TO DO - A line below contains "definitiv irdischen Ursprungs (616, 728)", and a later one contains "Isabelle Berger (271, 1125)". Repeat both, with every line between them, exactly.

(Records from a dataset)

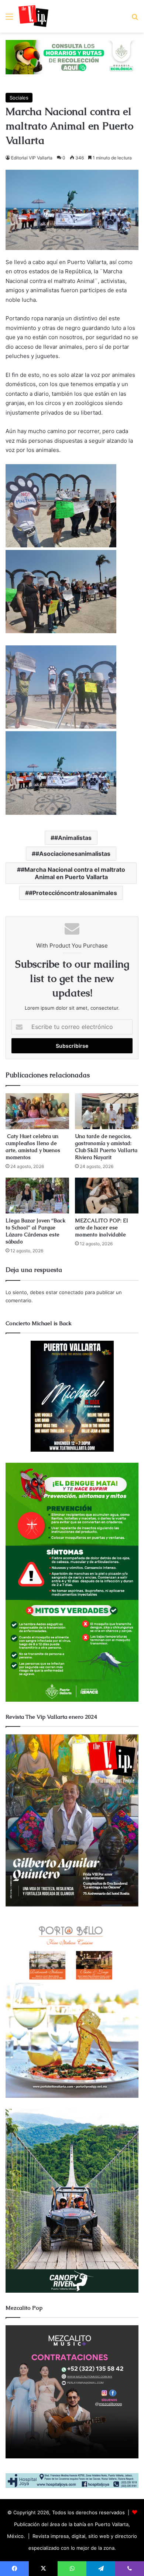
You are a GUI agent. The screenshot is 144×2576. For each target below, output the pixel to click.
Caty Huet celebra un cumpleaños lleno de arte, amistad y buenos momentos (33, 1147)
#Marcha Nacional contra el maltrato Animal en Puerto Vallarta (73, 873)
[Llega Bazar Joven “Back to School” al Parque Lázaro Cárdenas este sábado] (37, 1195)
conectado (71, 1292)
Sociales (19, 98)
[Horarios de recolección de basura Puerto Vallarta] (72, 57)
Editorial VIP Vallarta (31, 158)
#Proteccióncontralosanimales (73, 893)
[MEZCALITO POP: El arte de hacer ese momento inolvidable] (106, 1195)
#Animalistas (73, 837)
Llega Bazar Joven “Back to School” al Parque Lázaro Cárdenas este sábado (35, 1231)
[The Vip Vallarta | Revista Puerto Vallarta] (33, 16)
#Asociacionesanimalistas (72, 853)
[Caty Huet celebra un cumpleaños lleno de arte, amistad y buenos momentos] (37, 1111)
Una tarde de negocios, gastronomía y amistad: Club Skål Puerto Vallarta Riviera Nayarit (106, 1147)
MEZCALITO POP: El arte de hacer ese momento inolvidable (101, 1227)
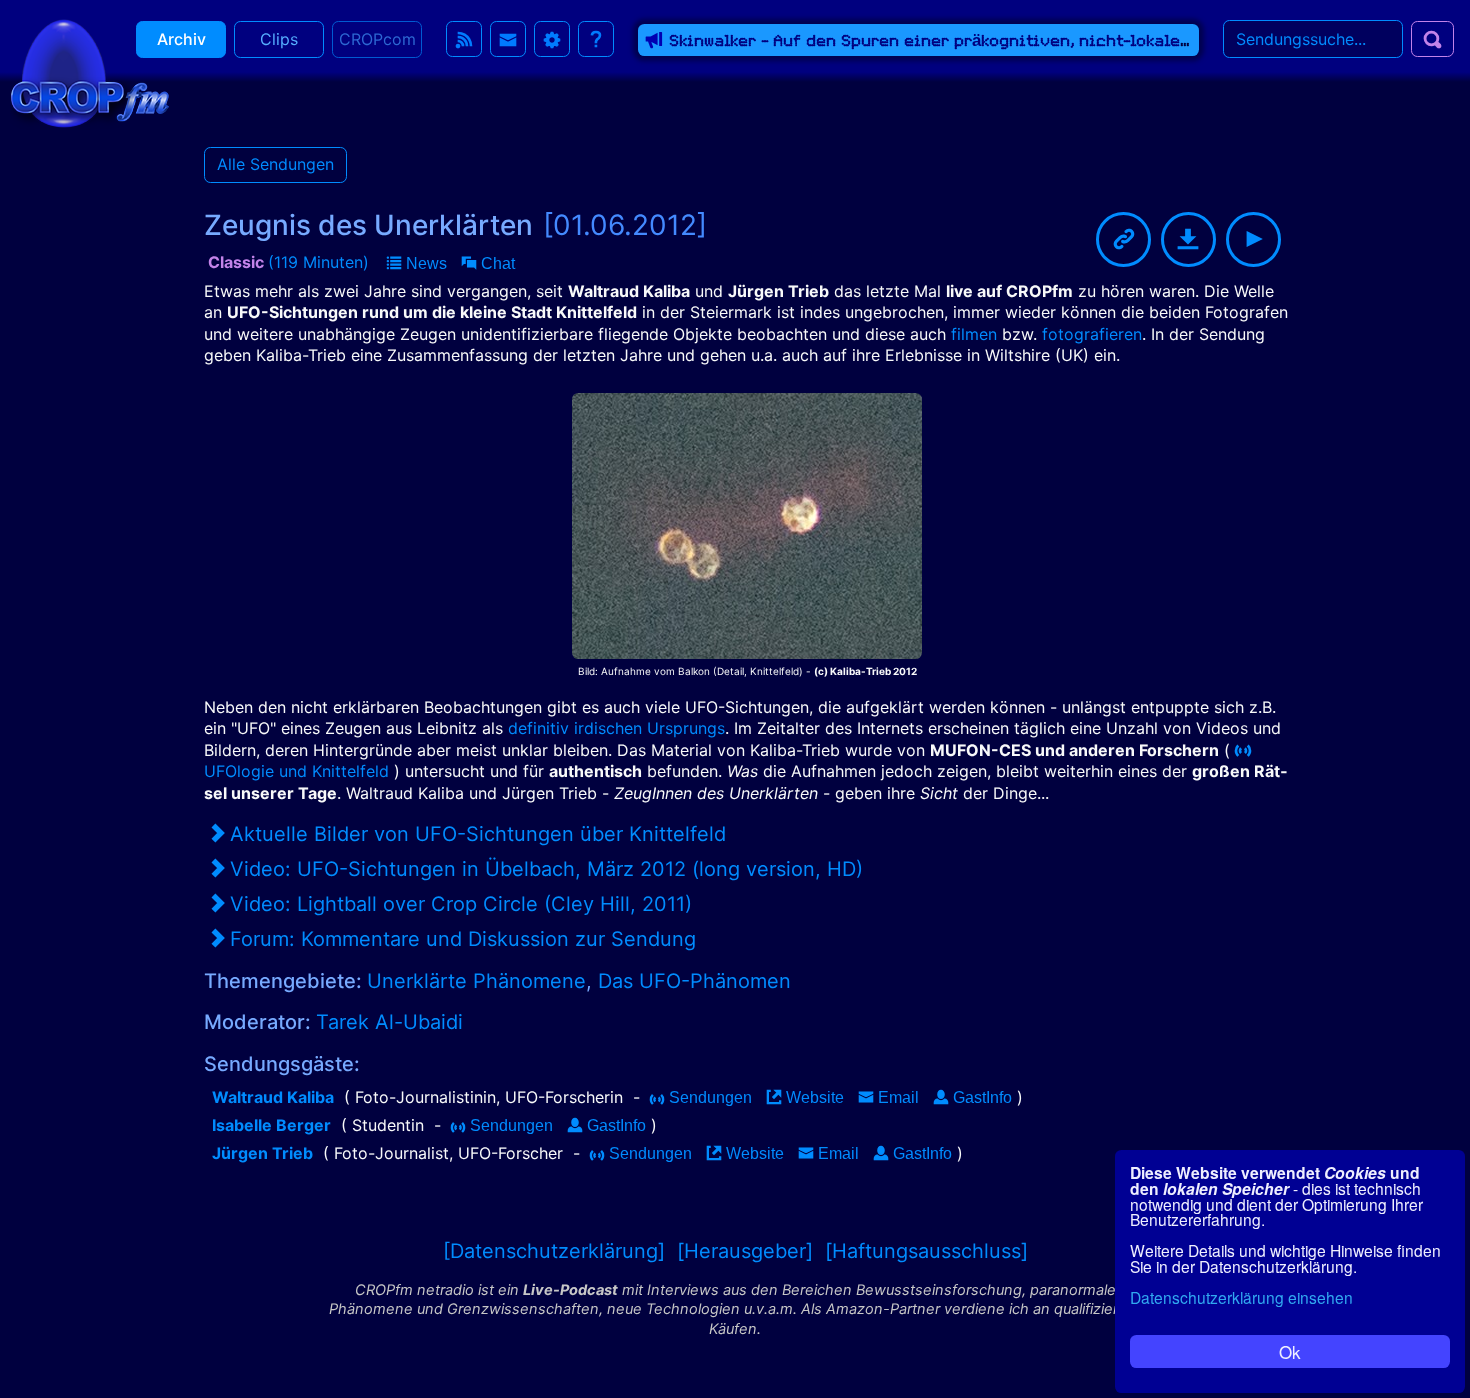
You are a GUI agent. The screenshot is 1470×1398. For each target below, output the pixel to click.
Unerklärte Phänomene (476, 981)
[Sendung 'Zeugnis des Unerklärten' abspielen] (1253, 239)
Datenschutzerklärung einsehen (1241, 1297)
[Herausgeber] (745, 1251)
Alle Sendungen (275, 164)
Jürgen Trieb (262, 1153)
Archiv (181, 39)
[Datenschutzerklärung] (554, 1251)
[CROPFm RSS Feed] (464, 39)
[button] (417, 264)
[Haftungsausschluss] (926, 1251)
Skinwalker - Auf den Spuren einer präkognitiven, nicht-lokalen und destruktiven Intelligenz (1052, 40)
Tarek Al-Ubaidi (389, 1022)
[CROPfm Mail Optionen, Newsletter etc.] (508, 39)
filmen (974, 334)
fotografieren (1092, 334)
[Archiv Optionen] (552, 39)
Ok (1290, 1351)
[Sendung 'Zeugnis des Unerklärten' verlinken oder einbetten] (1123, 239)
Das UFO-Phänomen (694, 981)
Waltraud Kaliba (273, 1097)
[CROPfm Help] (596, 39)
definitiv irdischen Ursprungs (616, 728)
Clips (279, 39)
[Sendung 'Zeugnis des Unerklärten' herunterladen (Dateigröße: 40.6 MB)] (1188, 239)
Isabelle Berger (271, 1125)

* * *

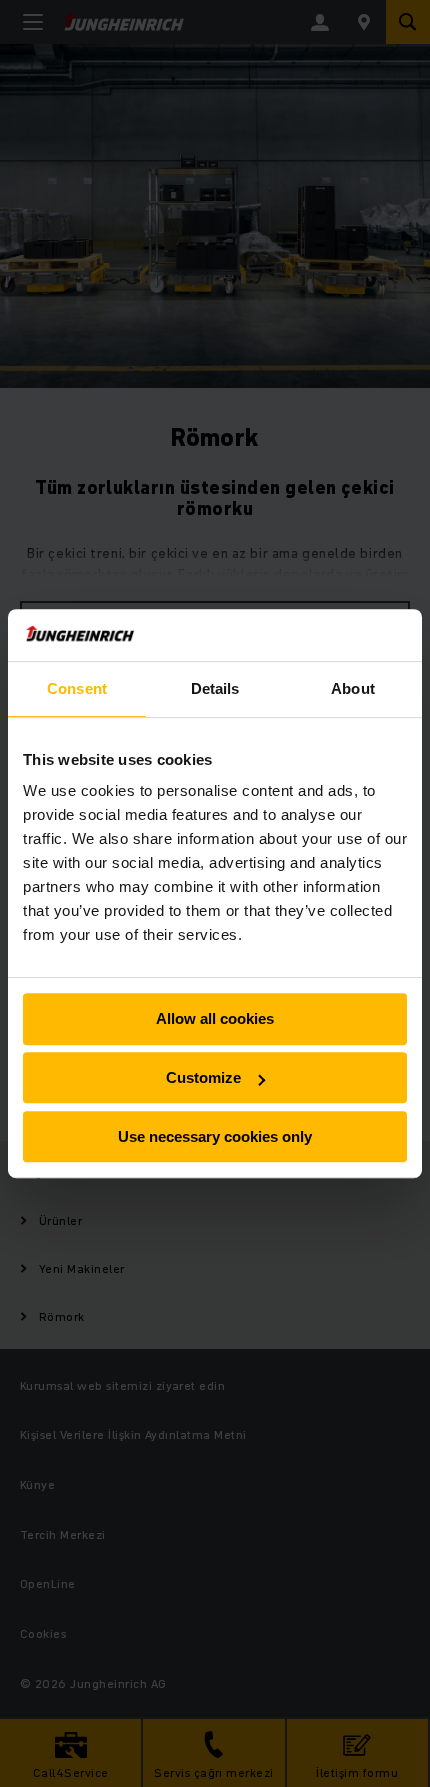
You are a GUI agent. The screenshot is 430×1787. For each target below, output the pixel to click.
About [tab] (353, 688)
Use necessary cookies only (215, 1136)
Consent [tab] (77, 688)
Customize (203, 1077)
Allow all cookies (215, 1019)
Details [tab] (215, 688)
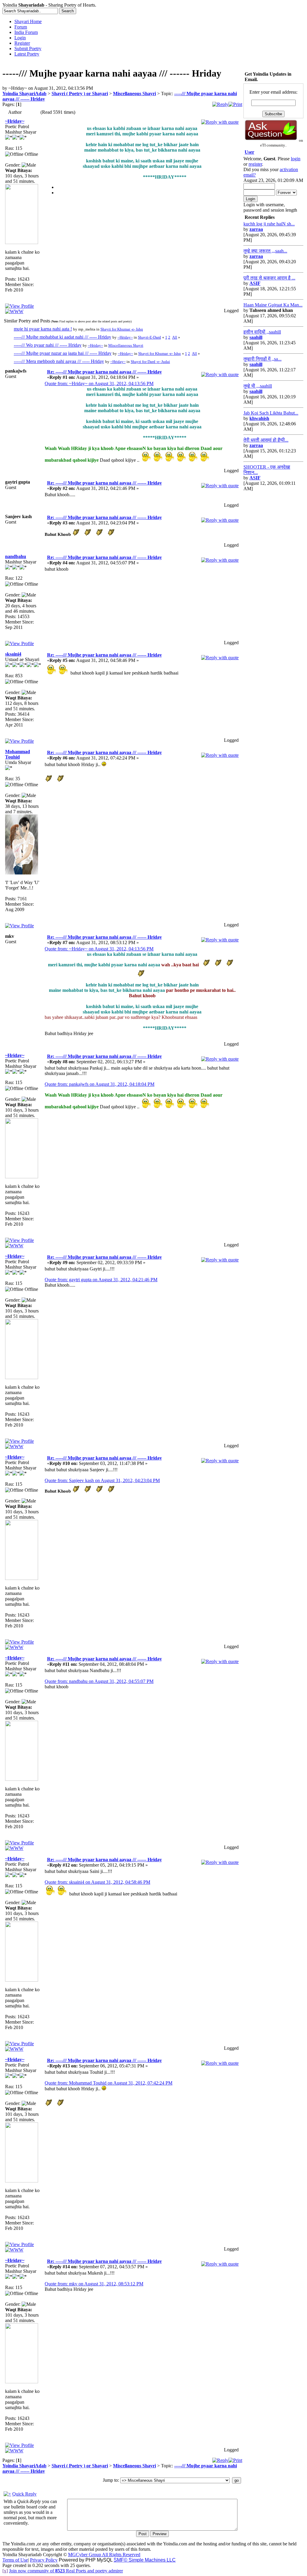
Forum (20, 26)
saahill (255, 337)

OUTPUT FOR THIS TASK -
definitiv irdischen Ursprungs (616, 728)
Clips (279, 39)
[Sendung 'Zeugnis des Unerklärten' herunterladen (Dateigröße: 40.6 MB)] (1188, 239)
Isabelle Berger (271, 1125)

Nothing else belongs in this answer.